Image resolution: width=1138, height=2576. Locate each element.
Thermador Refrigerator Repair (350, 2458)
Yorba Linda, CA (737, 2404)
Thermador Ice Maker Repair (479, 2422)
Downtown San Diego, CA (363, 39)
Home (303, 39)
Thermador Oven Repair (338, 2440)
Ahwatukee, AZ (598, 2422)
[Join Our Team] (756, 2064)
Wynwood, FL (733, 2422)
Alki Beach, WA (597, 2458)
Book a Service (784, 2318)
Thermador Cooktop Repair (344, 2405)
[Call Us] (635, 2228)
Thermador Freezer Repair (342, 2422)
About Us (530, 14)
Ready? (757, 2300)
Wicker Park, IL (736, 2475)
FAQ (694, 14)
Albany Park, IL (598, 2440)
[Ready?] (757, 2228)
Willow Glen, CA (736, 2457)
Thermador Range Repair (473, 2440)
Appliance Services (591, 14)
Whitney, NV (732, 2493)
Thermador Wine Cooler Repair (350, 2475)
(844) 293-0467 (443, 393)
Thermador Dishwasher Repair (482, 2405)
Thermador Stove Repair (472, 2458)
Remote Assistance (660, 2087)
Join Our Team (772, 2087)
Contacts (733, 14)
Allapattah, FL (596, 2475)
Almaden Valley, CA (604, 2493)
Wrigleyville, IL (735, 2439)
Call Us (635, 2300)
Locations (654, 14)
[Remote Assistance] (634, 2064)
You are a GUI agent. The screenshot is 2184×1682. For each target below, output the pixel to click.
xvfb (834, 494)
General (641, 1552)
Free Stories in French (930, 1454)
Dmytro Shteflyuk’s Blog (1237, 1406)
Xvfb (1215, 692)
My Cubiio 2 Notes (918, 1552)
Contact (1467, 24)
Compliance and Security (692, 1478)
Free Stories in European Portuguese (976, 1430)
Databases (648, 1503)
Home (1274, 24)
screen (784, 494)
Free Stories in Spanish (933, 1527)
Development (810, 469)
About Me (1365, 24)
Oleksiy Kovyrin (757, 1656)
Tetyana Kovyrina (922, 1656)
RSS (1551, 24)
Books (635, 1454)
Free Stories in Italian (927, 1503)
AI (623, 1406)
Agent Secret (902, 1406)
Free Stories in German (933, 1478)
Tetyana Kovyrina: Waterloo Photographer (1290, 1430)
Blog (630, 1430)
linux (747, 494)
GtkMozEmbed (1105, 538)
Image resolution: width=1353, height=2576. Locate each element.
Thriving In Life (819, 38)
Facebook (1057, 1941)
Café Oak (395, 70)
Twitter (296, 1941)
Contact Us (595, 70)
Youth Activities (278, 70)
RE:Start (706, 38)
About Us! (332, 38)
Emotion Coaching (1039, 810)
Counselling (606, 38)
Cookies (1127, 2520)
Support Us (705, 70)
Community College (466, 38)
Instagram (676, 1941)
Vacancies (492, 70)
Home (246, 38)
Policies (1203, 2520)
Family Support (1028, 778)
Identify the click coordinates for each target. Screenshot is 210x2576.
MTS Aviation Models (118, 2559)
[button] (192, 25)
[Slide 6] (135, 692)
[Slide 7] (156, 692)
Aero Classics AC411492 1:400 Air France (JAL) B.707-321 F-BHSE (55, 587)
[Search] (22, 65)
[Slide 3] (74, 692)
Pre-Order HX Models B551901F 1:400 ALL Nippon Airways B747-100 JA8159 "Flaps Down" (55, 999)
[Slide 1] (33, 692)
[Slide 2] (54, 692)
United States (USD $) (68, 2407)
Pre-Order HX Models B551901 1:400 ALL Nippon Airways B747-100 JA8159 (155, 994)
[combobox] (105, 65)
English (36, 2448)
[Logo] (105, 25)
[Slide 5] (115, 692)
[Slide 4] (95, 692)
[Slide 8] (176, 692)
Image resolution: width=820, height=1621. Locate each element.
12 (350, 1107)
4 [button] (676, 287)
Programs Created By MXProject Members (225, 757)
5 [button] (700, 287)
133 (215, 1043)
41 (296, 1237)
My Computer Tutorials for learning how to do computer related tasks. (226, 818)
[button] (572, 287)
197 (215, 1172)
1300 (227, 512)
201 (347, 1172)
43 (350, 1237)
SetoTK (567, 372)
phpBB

**Exercise requirements**: Exact repetition is required: return every record shown above.

**Written answer**:
Image resolution: width=1138, height=2576. Locate each element.
Thermador Refrigerator Repair (350, 2458)
Yorba Linda, CA (737, 2404)
Thermador Ice Maker Repair (479, 2422)
Downtown San Diego, CA (363, 39)
Home (303, 39)
Thermador Oven Repair (338, 2440)
Ahwatukee, AZ (598, 2422)
[Join Our Team] (756, 2064)
Wynwood, FL (733, 2422)
Alki Beach, WA (597, 2458)
Book a Service (784, 2318)
Thermador Cooktop Repair (344, 2405)
[Call Us] (635, 2228)
Thermador Freezer Repair (342, 2422)
About Us (530, 14)
Ready? (757, 2300)
Wicker Park, IL (736, 2475)
FAQ (694, 14)
Albany Park, IL (598, 2440)
[Ready?] (757, 2228)
Willow Glen, CA (736, 2457)
Thermador Range Repair (473, 2440)
Appliance Services (591, 14)
Whitney, NV (732, 2493)
Thermador Wine Cooler Repair (350, 2475)
(844) 293-0467 (443, 393)
Thermador Dishwasher Repair (482, 2405)
Thermador Stove Repair (472, 2458)
Remote Assistance (660, 2087)
Join Our Team (772, 2087)
Contacts (733, 14)
Allapattah, FL (596, 2475)
Almaden Valley, CA (604, 2493)
Wrigleyville, IL (735, 2439)
Call Us (635, 2300)
Locations (654, 14)
[Remote Assistance] (634, 2064)
You are a GUI agent. The screenshot is 2184×1682. For each target below, output the pixel to click.
xvfb (834, 494)
General (641, 1552)
Free Stories in French (930, 1454)
Dmytro Shteflyuk’s Blog (1237, 1406)
Xvfb (1215, 692)
My Cubiio 2 Notes (918, 1552)
Contact (1467, 24)
Compliance and Security (692, 1478)
Free Stories in European Portuguese (976, 1430)
Databases (648, 1503)
Home (1274, 24)
screen (784, 494)
Free Stories in Spanish (933, 1527)
Development (810, 469)
About Me (1365, 24)
Oleksiy Kovyrin (757, 1656)
Tetyana Kovyrina (922, 1656)
RSS (1551, 24)
Books (635, 1454)
Free Stories in Italian (927, 1503)
AI (623, 1406)
Agent Secret (902, 1406)
Free Stories in German (933, 1478)
Tetyana Kovyrina: Waterloo Photographer (1290, 1430)
Blog (630, 1430)
linux (747, 494)
GtkMozEmbed (1105, 538)
Image resolution: width=1353, height=2576. Locate each element.
Thriving In Life (819, 38)
Facebook (1057, 1941)
Café Oak (395, 70)
Twitter (296, 1941)
Contact Us (595, 70)
Youth Activities (278, 70)
RE:Start (706, 38)
About Us! (332, 38)
Emotion Coaching (1039, 810)
Counselling (606, 38)
Cookies (1127, 2520)
Support Us (705, 70)
Community College (466, 38)
Instagram (676, 1941)
Vacancies (492, 70)
Home (246, 38)
Policies (1203, 2520)
Family Support (1028, 778)
Identify the click coordinates for each target. Screenshot is 210x2576.
MTS Aviation Models (118, 2559)
[button] (192, 25)
[Slide 6] (135, 692)
[Slide 7] (156, 692)
Aero Classics AC411492 1:400 Air France (JAL) B.707-321 F-BHSE (55, 587)
[Search] (22, 65)
[Slide 3] (74, 692)
Pre-Order HX Models B551901F 1:400 ALL Nippon Airways B747-100 JA8159 "Flaps Down" (55, 999)
[Slide 1] (33, 692)
[Slide 2] (54, 692)
United States (USD $) (68, 2407)
Pre-Order HX Models B551901 1:400 ALL Nippon Airways B747-100 JA8159 (155, 994)
[combobox] (105, 65)
English (36, 2448)
[Logo] (105, 25)
[Slide 5] (115, 692)
[Slide 4] (95, 692)
[Slide 8] (176, 692)
Image resolution: width=820, height=1621. Locate each element.
12 (350, 1107)
4 [button] (676, 287)
Programs Created By MXProject Members (225, 757)
5 [button] (700, 287)
133 (215, 1043)
41 (296, 1237)
My Computer Tutorials for learning how to do computer related tasks. (226, 818)
[button] (572, 287)
197 (215, 1172)
1300 (227, 512)
201 (347, 1172)
43 (350, 1237)
SetoTK (567, 372)
phpBB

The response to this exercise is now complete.